#### Tâche courte 1:
Recopiez telles quelles les lignes des entrées, de celle qui contient « Given: Go to the Get Support tab » jusqu'à celle qui contient « Open the Datum », ces deux lignes comprises, s'il vous plaît.

#### Texte donné:
★ ★ ★ ★

Historiquement
Il y a dans l’alphabet français vingt-six lettres dont deux i, le i simple et le i grec. Pour comprendre comment cette dernière, la vingt-cinquième de notre alphabet, est arrivée, il faut remonter dans le temps aux origines grecques de la langue française. En grec ancien la vingtième lettre de l’alphabet est le upsilon qui s’écrit en lettre majuscule Υ et en lettre minuscule u. Cette lettre se prononce u ( ύψιλον).
Pour des historiens philologues, cette lettre est vraisemblablement passée dans l’alphabet latin pour dénoter le son u absent du latin. Dans le latin tardif, et dans notre Moyen Âge, elle a finit par se prononcer i, la graphie y devenant une forme alternative de notre i.
Ainsi les scribes de langue latine au début du Moyen Age écrivaient-ils indifféremment lacrimas ou lacrymas (les larmes) selon leur fantaisie. Notre i grec garda cet emploi erratique jusqu’à l’émergence et pendant l’épanouissement de l’ancien français (soit du XIe au XIIIe siècle). Ce n’est d’ailleurs qu’à cette époque que l’on trouve la première mention du nom i grec.

★ ★ ★ ★

#### Données fournies:
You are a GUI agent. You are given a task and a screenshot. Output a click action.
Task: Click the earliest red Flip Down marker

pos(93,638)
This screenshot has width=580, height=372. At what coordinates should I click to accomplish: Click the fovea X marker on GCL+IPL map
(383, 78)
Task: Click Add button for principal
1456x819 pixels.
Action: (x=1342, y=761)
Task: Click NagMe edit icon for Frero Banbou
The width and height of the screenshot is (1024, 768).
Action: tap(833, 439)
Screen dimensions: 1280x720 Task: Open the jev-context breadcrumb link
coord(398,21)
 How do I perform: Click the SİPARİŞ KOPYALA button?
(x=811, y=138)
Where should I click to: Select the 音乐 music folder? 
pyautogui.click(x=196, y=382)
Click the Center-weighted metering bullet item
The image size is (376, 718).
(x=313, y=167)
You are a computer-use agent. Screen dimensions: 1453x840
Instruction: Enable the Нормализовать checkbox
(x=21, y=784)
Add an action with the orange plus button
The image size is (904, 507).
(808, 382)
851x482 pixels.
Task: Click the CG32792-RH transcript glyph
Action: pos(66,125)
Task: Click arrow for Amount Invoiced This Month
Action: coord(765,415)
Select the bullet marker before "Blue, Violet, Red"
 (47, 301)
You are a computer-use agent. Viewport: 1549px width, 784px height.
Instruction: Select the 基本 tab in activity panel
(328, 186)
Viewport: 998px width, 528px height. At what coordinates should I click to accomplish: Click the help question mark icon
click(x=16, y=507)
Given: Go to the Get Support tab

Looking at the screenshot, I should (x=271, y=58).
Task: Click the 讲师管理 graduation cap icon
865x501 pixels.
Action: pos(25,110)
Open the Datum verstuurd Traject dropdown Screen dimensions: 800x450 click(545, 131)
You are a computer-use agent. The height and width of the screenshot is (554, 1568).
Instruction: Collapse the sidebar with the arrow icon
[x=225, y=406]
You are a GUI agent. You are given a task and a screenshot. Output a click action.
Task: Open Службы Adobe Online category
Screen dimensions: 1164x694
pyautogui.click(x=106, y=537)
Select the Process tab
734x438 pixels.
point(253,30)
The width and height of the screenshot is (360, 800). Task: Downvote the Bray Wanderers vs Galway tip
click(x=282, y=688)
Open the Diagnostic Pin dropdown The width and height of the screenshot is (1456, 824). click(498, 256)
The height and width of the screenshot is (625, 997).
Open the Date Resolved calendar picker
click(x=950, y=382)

★ ★ ★ ★

#### Tâche courte 2:
Selon le texte donné, quel rang l'upsilon occupe-t-il dans l'alphabet grec ancien ?

#### Bonne réponse 1:
Given: Go to the Get Support tab

Looking at the screenshot, I should (x=271, y=58).
Task: Click the 讲师管理 graduation cap icon
865x501 pixels.
Action: pos(25,110)
Open the Datum verstuurd Traject dropdown Screen dimensions: 800x450 click(545, 131)

#### Bonne réponse 2:
C'est la vingtième lettre de l'alphabet grec ancien.